OK Bill,
I'll give you a few tips and perhaps some others can chime in as well. As to the sanding, I'm not sure exactly which machine you plan on using. I know you say orbital but there are a few designs out there. The kind most of the posters here have had pretty good results with are these types:
* The U-Sand. It has four independent orbiting/rotary heads to which the user attaches sanding disks. It supposedly gets very close to the edges.
http://equiprentinc.com/generalrentall/ ... p?id=43552
* The other type is an oscillating/orbital machine called a square buff. There are different brands but here's one from Clarke. It use a larger single sheet, 12x18, of sandpaper.

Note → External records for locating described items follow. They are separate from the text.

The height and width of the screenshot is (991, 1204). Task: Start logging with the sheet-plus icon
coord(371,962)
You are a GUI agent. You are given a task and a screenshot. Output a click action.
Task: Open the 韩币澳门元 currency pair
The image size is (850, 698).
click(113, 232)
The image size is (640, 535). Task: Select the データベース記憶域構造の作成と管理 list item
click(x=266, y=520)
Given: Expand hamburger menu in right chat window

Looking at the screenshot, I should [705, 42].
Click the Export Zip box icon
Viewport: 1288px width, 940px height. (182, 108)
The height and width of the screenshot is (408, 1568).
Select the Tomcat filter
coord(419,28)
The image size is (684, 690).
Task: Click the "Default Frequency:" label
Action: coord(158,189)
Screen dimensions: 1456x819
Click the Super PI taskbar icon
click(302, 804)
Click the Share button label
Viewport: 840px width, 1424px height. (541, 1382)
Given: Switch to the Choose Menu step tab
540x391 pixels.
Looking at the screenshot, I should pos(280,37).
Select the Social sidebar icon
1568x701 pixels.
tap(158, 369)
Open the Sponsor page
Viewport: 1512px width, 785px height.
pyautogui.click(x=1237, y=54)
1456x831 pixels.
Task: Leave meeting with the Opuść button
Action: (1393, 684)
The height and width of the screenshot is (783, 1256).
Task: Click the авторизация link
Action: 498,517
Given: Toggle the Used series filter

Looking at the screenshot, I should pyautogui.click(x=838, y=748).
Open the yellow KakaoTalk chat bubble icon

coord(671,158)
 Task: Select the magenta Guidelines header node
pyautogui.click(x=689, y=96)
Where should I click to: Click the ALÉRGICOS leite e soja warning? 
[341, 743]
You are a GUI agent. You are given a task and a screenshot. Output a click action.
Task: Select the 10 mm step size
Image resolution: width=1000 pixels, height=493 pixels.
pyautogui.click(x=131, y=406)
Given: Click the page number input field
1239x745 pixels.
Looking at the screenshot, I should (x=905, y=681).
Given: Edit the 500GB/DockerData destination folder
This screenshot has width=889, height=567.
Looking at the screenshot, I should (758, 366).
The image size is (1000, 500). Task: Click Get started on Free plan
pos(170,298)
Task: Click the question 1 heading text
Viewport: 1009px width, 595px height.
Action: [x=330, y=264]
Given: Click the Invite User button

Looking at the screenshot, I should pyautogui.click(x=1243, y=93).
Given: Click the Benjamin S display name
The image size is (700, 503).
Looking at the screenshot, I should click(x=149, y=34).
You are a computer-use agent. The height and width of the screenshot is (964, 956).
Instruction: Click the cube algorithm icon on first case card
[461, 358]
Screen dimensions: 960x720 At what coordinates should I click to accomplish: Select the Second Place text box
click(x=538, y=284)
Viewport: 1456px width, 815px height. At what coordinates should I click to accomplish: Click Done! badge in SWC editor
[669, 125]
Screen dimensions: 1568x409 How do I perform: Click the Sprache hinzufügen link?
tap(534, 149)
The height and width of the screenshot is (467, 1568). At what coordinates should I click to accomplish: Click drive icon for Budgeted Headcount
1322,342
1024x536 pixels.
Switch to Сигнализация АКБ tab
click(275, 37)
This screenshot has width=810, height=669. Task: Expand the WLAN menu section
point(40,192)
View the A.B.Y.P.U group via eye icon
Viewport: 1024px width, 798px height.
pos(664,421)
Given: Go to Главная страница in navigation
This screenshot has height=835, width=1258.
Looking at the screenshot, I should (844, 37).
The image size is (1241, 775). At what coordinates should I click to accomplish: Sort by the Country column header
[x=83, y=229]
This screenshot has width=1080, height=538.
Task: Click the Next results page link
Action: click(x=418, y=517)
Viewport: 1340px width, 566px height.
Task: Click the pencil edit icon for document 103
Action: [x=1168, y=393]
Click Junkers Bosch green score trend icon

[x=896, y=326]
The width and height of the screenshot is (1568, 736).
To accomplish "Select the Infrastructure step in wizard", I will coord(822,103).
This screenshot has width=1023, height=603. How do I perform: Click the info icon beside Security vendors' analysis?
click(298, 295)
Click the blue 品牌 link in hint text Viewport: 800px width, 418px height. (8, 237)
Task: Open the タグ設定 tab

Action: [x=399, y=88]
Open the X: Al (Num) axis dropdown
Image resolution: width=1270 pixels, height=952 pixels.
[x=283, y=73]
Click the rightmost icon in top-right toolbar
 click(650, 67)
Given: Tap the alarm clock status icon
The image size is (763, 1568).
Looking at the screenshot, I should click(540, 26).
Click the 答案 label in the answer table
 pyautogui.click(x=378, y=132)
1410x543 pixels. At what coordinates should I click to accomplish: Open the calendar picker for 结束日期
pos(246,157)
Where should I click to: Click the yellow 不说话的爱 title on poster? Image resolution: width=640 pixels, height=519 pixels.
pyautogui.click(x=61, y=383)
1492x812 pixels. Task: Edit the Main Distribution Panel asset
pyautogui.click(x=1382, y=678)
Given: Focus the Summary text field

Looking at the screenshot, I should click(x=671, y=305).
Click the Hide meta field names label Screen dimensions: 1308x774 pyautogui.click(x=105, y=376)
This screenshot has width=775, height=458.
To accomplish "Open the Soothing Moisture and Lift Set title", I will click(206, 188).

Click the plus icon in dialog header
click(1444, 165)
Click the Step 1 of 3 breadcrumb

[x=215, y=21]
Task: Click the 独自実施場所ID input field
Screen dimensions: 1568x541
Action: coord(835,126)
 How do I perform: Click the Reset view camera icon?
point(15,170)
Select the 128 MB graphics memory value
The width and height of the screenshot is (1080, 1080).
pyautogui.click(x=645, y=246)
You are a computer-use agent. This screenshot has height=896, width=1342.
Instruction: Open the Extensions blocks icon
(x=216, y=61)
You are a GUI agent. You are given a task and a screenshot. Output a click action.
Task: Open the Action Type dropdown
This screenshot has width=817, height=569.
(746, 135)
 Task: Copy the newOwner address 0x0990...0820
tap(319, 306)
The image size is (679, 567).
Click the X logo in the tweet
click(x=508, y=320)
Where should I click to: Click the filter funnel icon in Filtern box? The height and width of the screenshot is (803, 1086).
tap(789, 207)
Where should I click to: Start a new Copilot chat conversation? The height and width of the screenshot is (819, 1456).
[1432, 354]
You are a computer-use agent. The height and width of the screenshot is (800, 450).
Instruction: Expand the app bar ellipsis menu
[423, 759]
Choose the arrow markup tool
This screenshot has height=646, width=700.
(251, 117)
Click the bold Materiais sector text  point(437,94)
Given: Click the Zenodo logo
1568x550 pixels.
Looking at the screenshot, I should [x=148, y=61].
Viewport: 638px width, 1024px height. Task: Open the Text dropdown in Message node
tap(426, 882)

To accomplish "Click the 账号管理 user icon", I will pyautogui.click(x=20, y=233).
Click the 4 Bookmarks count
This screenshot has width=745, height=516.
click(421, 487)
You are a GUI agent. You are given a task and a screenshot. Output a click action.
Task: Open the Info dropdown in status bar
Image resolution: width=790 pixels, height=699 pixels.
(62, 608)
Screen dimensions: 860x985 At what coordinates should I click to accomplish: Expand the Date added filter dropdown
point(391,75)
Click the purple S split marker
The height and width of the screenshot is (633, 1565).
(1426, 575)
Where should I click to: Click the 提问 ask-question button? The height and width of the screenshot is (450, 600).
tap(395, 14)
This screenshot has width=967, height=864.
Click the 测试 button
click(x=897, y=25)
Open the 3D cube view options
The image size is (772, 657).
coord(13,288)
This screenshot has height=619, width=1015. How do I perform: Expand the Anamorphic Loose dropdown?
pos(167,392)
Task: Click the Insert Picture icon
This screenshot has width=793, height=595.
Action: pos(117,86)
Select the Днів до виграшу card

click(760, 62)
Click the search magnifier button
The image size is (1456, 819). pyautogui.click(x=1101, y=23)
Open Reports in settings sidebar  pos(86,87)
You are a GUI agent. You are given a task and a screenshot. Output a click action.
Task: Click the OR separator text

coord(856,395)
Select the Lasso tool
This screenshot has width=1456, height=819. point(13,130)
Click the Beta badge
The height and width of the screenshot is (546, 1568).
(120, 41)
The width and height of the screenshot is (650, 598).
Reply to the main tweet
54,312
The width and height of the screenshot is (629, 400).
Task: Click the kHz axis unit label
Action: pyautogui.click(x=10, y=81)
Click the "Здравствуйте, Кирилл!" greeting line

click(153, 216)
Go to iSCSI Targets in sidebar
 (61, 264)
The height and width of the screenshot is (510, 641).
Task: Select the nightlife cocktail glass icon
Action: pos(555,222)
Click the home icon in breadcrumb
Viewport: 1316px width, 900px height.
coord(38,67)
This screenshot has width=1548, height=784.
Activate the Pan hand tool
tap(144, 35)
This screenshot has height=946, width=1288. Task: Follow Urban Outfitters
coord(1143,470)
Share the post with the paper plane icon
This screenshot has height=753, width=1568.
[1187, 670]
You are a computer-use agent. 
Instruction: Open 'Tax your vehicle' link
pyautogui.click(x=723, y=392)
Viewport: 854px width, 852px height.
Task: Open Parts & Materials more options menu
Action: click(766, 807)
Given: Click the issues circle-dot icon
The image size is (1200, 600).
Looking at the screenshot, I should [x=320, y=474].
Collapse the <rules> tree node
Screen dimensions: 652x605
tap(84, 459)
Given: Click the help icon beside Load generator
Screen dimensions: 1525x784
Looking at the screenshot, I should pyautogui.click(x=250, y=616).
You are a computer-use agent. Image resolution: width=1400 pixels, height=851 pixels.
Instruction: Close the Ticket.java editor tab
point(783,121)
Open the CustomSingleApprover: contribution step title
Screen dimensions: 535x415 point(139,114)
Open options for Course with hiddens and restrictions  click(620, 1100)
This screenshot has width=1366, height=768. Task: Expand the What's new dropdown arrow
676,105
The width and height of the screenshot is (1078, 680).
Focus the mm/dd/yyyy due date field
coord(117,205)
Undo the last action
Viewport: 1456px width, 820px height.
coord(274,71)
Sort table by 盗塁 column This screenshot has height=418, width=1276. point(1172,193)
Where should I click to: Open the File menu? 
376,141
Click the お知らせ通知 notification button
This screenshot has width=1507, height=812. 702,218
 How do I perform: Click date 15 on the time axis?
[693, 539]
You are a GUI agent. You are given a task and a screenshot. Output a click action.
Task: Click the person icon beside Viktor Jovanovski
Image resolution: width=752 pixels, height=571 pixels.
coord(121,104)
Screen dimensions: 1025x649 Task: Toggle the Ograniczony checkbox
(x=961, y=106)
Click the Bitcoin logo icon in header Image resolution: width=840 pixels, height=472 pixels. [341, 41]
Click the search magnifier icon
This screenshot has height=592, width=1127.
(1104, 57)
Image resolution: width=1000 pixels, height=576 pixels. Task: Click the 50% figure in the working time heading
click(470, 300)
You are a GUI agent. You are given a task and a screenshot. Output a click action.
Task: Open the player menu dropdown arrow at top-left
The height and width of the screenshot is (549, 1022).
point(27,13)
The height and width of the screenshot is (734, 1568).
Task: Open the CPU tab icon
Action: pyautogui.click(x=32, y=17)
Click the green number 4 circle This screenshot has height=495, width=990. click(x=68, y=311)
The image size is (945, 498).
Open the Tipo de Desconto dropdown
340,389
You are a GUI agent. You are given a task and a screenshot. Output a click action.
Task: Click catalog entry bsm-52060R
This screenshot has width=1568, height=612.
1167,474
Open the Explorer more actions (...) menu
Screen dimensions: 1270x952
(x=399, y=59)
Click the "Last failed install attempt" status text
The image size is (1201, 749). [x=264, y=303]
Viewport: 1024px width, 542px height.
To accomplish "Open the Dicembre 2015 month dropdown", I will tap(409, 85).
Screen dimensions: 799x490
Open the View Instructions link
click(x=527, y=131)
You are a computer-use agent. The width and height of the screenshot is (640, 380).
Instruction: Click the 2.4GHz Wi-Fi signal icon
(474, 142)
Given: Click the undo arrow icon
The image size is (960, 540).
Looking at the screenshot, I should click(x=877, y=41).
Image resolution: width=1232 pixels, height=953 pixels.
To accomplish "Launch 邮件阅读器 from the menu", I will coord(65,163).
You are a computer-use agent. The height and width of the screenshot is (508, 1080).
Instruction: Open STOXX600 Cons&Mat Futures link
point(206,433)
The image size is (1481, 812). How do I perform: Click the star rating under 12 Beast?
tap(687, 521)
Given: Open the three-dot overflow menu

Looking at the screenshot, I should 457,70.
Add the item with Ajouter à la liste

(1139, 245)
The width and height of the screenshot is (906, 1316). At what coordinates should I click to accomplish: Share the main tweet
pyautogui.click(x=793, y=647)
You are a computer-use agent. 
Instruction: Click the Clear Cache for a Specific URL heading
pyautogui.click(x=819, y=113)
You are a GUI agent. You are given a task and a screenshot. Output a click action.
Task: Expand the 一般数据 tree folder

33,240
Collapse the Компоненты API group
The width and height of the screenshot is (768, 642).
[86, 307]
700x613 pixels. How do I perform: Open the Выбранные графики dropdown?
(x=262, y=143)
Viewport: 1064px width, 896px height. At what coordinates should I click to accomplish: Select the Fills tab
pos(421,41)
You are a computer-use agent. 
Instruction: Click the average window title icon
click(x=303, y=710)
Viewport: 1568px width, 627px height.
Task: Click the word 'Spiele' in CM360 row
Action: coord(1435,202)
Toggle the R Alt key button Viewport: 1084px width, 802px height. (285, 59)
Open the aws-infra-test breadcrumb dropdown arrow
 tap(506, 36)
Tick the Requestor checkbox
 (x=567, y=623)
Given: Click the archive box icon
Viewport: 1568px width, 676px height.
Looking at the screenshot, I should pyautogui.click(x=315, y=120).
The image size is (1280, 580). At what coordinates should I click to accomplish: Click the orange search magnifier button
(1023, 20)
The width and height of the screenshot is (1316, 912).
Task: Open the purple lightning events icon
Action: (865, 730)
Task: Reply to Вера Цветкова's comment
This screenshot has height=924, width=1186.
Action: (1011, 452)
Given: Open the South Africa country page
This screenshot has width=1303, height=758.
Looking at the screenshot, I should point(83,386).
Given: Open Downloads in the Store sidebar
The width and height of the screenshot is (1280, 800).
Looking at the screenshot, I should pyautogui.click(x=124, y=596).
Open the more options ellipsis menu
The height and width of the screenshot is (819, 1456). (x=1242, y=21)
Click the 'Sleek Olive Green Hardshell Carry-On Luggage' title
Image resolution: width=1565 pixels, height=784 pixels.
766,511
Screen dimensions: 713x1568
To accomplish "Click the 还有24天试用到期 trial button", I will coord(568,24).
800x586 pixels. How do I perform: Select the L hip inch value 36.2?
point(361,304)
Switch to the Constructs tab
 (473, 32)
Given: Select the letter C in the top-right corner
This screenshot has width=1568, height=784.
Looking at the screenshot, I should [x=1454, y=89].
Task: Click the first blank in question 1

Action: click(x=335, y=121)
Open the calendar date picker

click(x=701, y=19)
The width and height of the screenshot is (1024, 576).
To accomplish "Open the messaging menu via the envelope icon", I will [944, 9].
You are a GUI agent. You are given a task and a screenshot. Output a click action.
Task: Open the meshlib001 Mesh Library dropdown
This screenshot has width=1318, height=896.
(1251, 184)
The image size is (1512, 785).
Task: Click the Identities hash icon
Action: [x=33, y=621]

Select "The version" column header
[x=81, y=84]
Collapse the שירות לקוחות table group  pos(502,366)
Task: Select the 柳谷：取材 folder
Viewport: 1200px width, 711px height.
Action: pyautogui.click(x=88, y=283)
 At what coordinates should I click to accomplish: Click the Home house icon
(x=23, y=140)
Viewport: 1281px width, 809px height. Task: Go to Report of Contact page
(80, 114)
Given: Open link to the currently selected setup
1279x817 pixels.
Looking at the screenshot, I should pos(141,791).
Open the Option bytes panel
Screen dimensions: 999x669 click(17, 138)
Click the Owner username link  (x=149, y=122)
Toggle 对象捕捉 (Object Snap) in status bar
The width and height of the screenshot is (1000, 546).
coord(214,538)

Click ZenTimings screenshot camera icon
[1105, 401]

http://www.americansanders.com/Products ... BS-18.aspx
Both of these types will sand a floor but it will be slow compared to a drum/belt floor sander. But you will have less chance of screwing it up. If you have end butt overwood and side overwood, it will be slow going. Try to get a model with dust collection. About your grit selection, if using one of these types, perhaps 30, then 50, then 80, then 120. THEN water pop EVENLY and allow to dry completely. I do not care for Minwax stain. It is watery and slow drying. But it's cheap. You can use it but allow at least 72 hours to dry. As for a finish, go with a quality oil-based polyurethane. They have the most "bang for your buck" and are easier for the novice. One top quality brand is Fabulon. It can be rolled. Dura Seal does not roll well. I do not roll my finishes but use a 10" Padco pad for smaller and cut-up areas. For larger areas, I prefer to T-bar. Some use a lamby wood block with a synthetic cover. Shoot, I've even seen old timers brushing on finishes with 6" floor brushes. You'll need (3) coats minimum and allow each coat to dry thoroughly before buffing with either a 220 screen or maroon "in between coats" pads. Then you'll need to vacuum and tack well before applying the next coat. Good luck.